Island Landmark on Kauai’s North Shore Is Gateway To Hanalei
One of Kauai’s most treasured landmarks is the Hanalei Bridge and its history provides a glimpse into the island’s storied past.
Built in 1912, the Hanalei Bridge is still just a one lane bridge and thus it requires Kauai’s north shore drivers to exercise some courtesy in taking turns crossing. Many a shaka sign and wave of aloha is shared on each side of the bridge as the drivers pass by each other after crossing.
Before There Was A Hanalei Bridge
Before 1900 the road down into Hanalei Valley was more of a trail than a road. Quite steep and winding, it had three S-curves and passed by the original Hanalei Post Office and also the home called Kikiula which later would be known as the Princeville Plantation House and then Princeville Ranch House.
The road reached the bottom of the hill just upriver from the current site of the Hanalei Bridge, which hadn’t yet been built. Instead a ferry supported by the Princeville Plantation and the government brought passengers across the Hanalei River.
There were also ferry scows across the rivers at Kalihiwai and Lumahaʻi, and in 1904 wooden timber bridges were built at the Waipā, Waikoko, Wainiha, and Lumaha‘i river and stream crossings.
Some north shore residents of the day weren’t very fond of the ferry crossings. Josephine Wundenberg King, who lived at Kikiula, complained that she was pushed off the Hanalei ferry “by a kicking horse and never got over the fright. Most horses were nervous on them, and they were often leaky and tipped too much for comfort, mentally and otherwise.”
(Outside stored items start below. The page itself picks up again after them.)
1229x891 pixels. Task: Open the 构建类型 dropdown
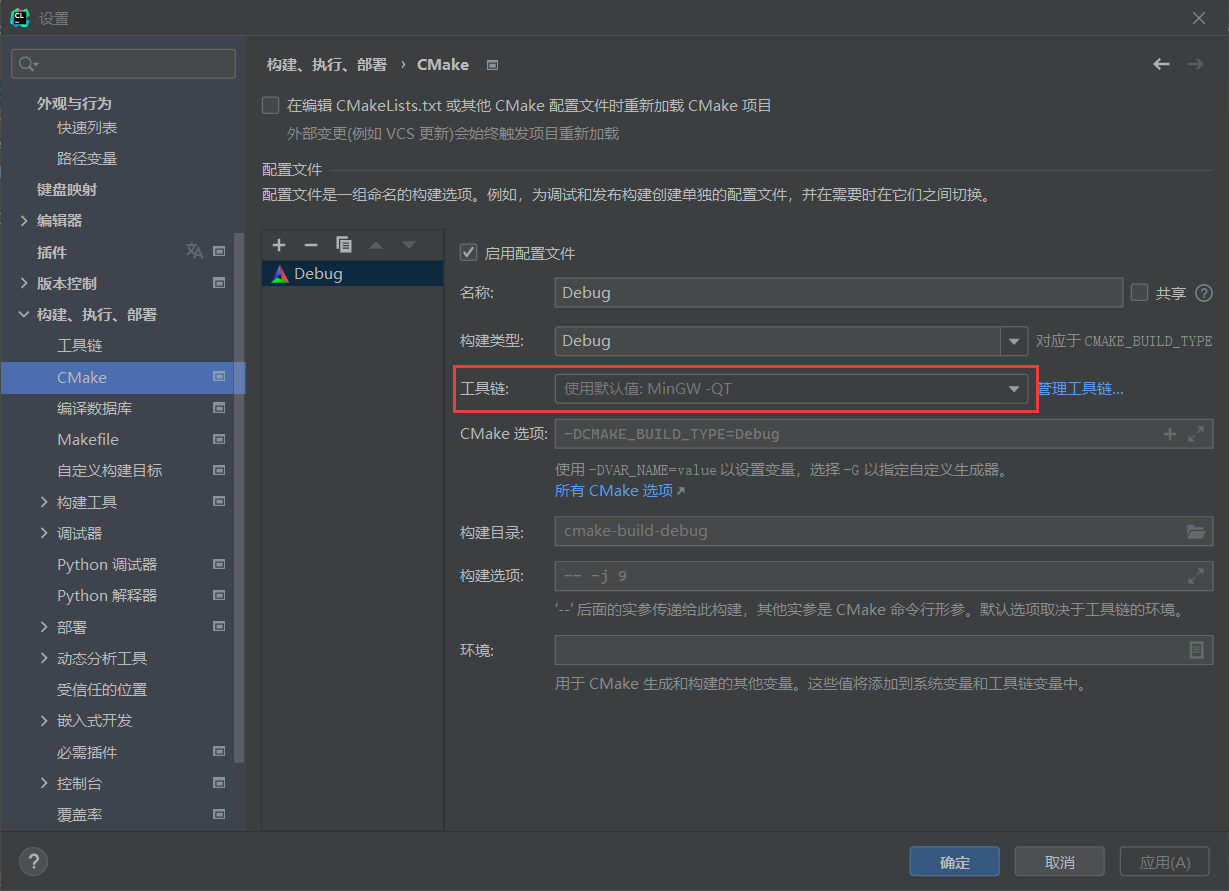pos(1013,340)
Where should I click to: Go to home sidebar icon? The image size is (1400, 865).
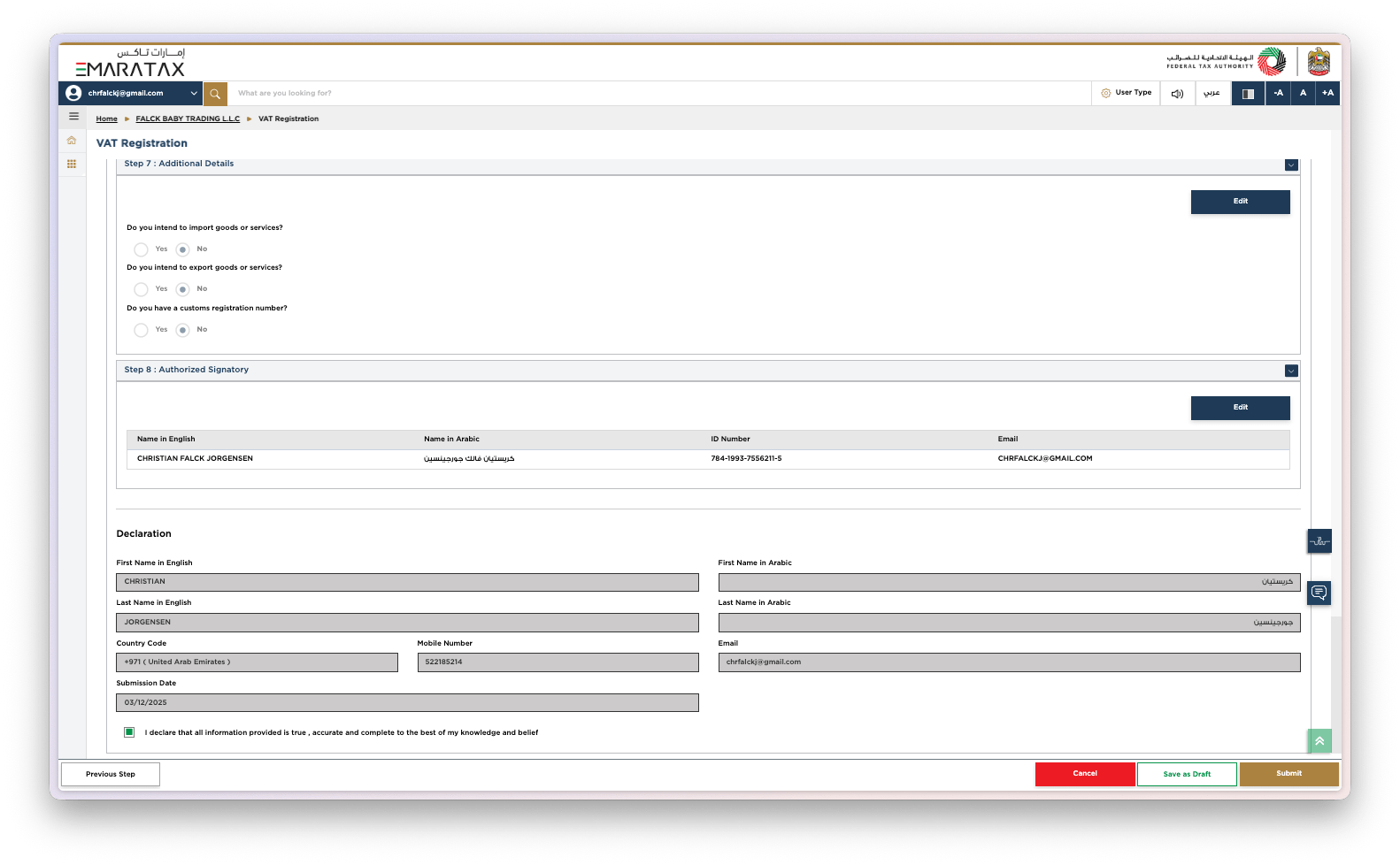point(72,141)
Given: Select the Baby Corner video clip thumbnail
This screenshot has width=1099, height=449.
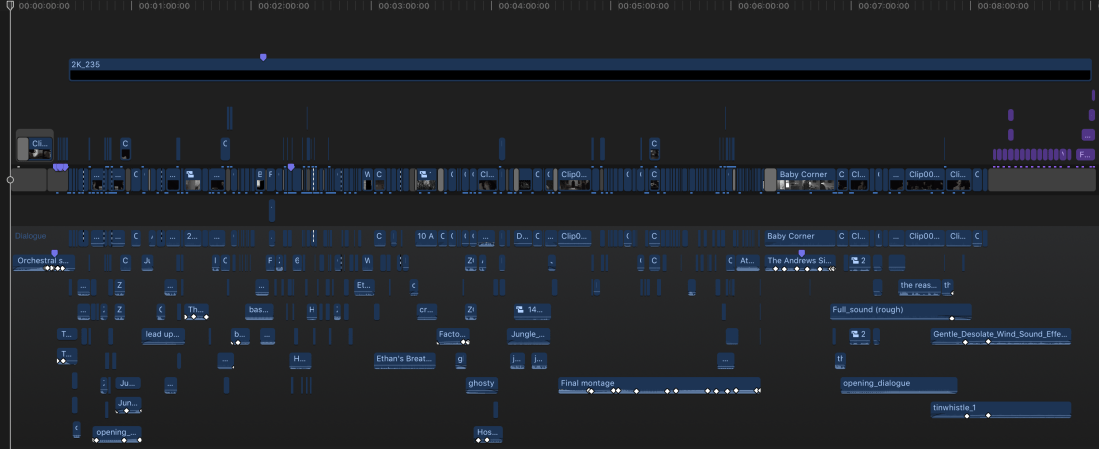Looking at the screenshot, I should [x=805, y=180].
Finally in 1895 an iron-truss bridge was built over the Hanalei River, and then in 1912 the current Hanalei Bridge was constructed using steel.
Some Facts About Historic Hanalei Bridge
The New York City firm of Hamilton & Chambers prefabricated the Carnegie Steel truss pieces for the Hanalei Bridge at the request of the Territory of Hawaii. These connections were then riveted together at the bridge site.
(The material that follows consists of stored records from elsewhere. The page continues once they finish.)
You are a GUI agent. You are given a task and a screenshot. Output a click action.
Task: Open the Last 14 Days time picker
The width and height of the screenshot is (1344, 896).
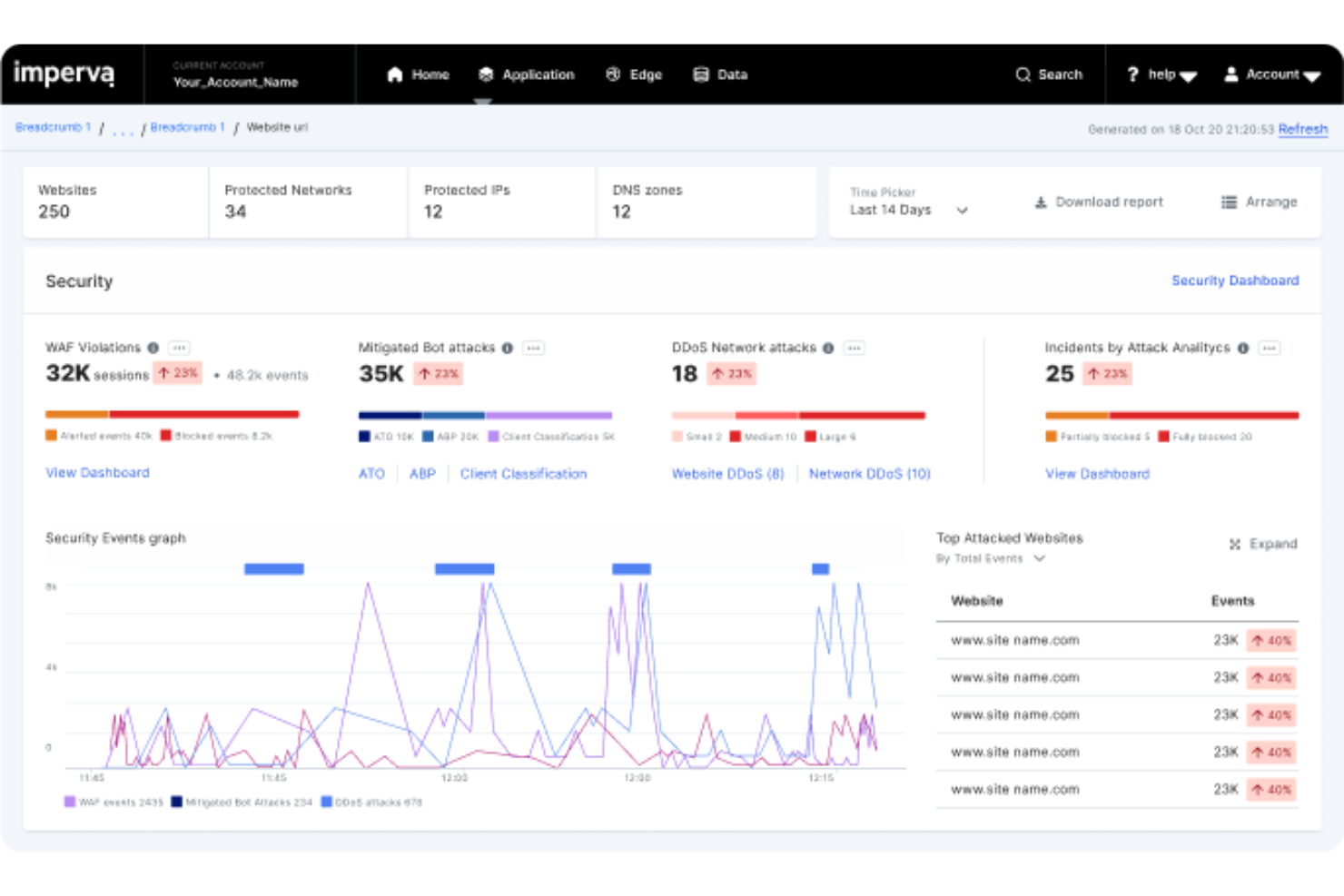pos(908,210)
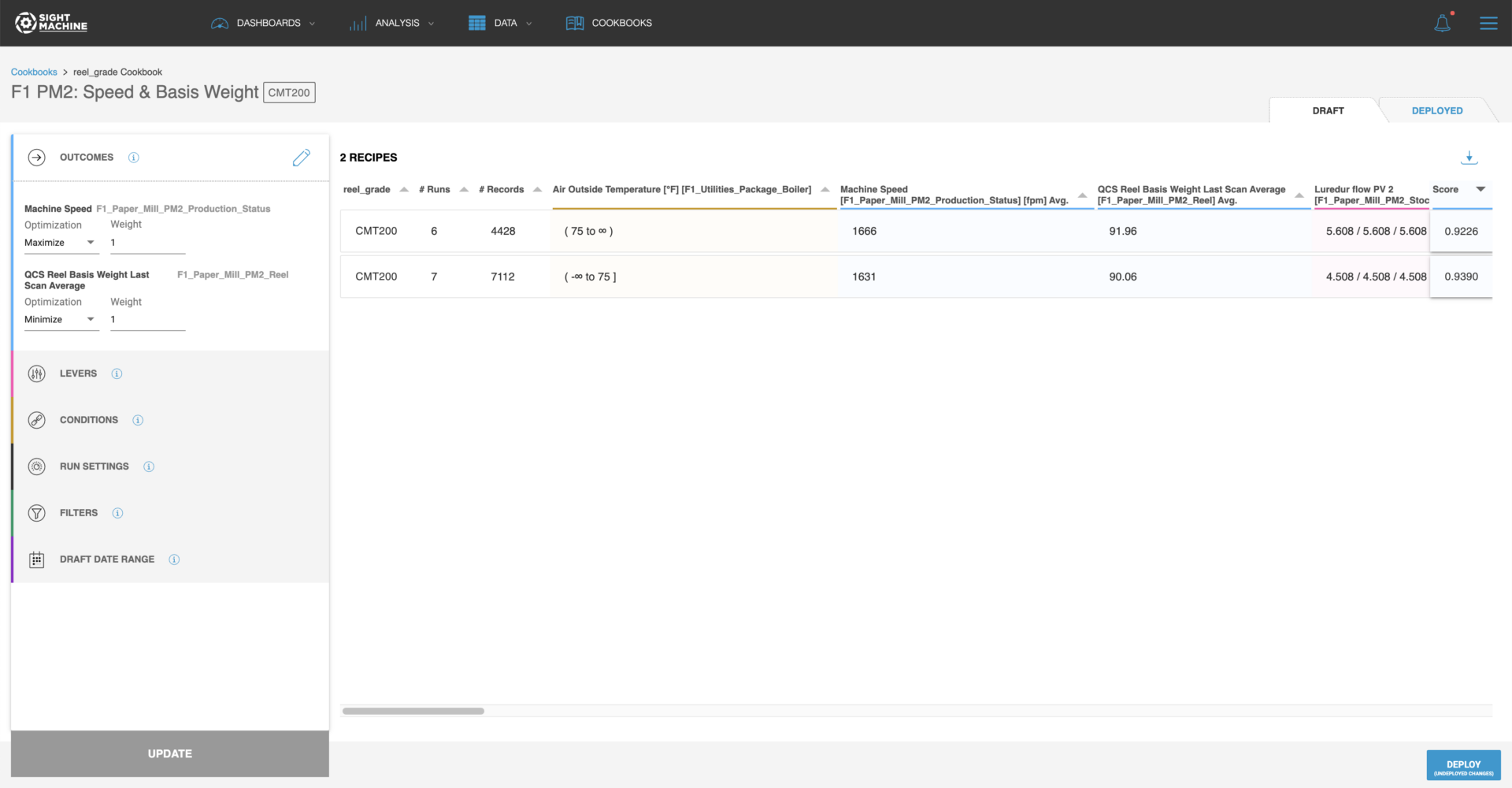
Task: Open the Maximize optimization dropdown
Action: (x=61, y=243)
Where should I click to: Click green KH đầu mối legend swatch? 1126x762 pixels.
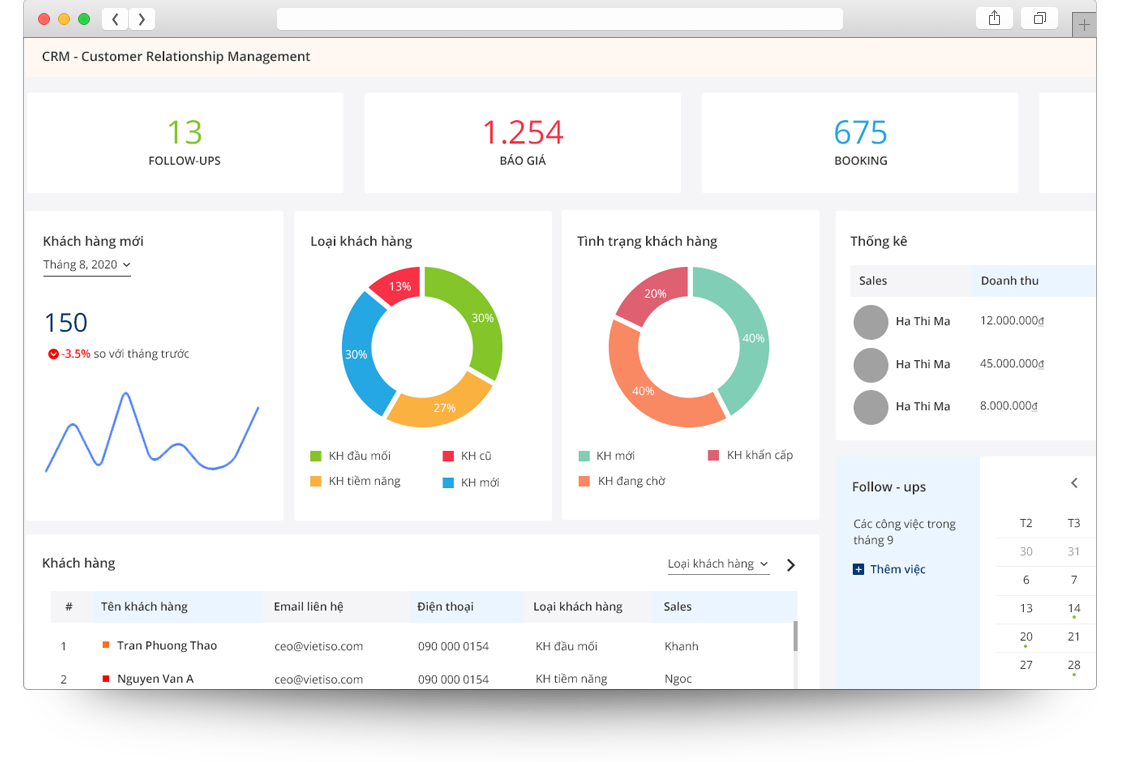[316, 456]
The span of the Hanalei Bridge is 113 feet. It is known as a Pratt-truss or through-truss steel bridge and has a timber deck. The bridge has a horizontal clearance of 17 feet and a vertical clearance of 15 feet.
Over the years there have been several major repairs and reinforcements to the Hanalei Bridge, always preserving its historic character. The superstructure was strengthened in 1934 which increased the bridge’s weight limit.
A tsunami damaged the Hanalei Bridge in 1957 and it was repaired in 1959. Warren trusses were added in 1967 and extensive preservation work was done in 2002-2003.
The Hanalei Bridge is listed on both the Hawai‘i and National Register of Historic Places.
Other North Shore Bridges Also Built In 1912
In 1912 the Wai‘oli, Waipā and Waikoko bridges all collapsed under the weight of wagons carrying heavy loads of rock for road construction. “One bridge had been but fairly cleared by a loaded wagon,” the newspaper reported, “when it fell and crashed into the stream.”
The article continued, “a second bridge went down carrying a part of the wagon with it. A third bridge collapsed with no great loss.” Concrete bridges were then constructed at all three north shore crossings.